(Items from a dataset)
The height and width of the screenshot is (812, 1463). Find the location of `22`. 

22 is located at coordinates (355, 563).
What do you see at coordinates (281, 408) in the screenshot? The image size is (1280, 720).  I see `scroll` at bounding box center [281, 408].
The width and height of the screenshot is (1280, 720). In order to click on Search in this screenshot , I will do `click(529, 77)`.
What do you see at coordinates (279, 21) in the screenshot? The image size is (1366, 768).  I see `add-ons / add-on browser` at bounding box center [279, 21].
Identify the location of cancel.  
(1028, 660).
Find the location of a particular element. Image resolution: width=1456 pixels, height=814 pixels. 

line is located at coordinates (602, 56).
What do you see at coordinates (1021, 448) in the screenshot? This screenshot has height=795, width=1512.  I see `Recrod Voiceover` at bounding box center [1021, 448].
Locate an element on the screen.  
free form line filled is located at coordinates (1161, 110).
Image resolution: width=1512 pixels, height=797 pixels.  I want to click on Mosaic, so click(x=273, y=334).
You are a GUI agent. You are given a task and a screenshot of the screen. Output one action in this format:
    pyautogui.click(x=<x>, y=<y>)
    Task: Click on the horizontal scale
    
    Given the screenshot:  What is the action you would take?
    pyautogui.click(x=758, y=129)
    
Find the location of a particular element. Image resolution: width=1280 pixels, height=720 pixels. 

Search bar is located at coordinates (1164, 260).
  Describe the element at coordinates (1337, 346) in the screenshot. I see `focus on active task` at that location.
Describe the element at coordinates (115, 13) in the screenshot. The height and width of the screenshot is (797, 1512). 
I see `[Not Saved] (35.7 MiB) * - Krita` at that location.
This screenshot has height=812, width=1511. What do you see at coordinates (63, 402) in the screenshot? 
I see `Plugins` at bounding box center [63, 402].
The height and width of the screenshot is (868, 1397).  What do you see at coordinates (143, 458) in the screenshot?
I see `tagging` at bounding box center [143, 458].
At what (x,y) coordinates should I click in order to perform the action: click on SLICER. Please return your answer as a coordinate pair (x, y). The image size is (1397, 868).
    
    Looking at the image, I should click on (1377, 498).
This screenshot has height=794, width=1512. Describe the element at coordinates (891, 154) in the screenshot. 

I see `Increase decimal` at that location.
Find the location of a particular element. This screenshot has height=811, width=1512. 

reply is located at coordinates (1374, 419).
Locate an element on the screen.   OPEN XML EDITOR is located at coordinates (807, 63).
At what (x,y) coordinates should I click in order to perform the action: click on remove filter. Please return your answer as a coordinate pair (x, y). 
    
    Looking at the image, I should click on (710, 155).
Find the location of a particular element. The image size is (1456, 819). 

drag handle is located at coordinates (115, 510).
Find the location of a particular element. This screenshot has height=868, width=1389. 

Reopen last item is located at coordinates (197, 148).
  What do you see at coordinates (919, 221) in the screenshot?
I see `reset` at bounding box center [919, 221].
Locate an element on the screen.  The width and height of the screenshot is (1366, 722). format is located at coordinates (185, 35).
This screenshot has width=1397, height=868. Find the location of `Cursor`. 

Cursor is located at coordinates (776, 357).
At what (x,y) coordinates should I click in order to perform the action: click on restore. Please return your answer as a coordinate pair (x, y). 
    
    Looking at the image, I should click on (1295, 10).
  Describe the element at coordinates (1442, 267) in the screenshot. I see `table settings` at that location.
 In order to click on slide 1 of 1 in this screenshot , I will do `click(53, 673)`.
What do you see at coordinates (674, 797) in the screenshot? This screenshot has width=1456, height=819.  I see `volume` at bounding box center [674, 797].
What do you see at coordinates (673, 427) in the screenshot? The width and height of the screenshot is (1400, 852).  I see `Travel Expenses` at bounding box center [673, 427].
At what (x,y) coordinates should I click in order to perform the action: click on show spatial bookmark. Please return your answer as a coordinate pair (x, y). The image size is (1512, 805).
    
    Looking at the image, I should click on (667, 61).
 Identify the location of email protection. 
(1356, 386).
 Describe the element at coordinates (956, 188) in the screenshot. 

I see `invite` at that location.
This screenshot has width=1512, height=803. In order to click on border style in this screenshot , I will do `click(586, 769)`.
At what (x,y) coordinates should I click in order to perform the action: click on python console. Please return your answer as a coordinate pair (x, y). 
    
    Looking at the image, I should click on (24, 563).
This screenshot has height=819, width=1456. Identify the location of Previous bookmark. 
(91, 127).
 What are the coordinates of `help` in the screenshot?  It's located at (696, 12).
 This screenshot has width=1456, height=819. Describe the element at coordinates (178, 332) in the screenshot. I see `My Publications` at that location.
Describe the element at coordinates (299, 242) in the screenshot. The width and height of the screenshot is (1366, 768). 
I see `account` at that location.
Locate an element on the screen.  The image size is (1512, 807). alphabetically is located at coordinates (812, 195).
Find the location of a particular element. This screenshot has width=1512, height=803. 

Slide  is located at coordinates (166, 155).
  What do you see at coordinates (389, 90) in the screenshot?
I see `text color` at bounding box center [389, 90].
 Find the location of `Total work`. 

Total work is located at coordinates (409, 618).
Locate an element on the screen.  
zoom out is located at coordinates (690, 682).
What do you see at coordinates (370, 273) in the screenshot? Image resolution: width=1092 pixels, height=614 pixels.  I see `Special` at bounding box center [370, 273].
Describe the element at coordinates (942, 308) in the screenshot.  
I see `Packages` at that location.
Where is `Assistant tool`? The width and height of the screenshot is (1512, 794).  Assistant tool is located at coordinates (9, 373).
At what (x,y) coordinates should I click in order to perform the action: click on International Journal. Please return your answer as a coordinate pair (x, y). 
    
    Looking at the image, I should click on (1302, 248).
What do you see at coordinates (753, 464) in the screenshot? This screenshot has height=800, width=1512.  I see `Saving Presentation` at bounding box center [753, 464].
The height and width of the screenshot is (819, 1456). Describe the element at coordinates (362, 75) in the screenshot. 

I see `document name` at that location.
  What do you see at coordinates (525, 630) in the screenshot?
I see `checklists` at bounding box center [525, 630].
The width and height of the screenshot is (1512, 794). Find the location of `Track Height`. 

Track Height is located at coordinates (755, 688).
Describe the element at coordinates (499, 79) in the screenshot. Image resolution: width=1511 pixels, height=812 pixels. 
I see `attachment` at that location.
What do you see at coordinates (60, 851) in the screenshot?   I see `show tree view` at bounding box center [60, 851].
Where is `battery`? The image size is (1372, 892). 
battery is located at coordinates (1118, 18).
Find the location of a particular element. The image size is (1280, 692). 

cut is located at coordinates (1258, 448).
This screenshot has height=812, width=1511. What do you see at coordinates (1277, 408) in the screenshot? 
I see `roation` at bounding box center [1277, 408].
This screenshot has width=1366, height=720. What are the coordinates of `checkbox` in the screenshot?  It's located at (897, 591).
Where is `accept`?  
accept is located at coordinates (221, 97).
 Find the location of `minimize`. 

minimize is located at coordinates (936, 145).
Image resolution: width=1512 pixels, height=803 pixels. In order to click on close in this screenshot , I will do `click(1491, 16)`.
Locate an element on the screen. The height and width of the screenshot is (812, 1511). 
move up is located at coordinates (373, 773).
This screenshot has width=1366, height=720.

PROBLEM - Pick out every line of the data above that contains the word "Search", and list those lines.

FINISHED ANSWER -
The width and height of the screenshot is (1280, 720). In order to click on Search in this screenshot , I will do `click(529, 77)`.
Search bar is located at coordinates (1164, 260).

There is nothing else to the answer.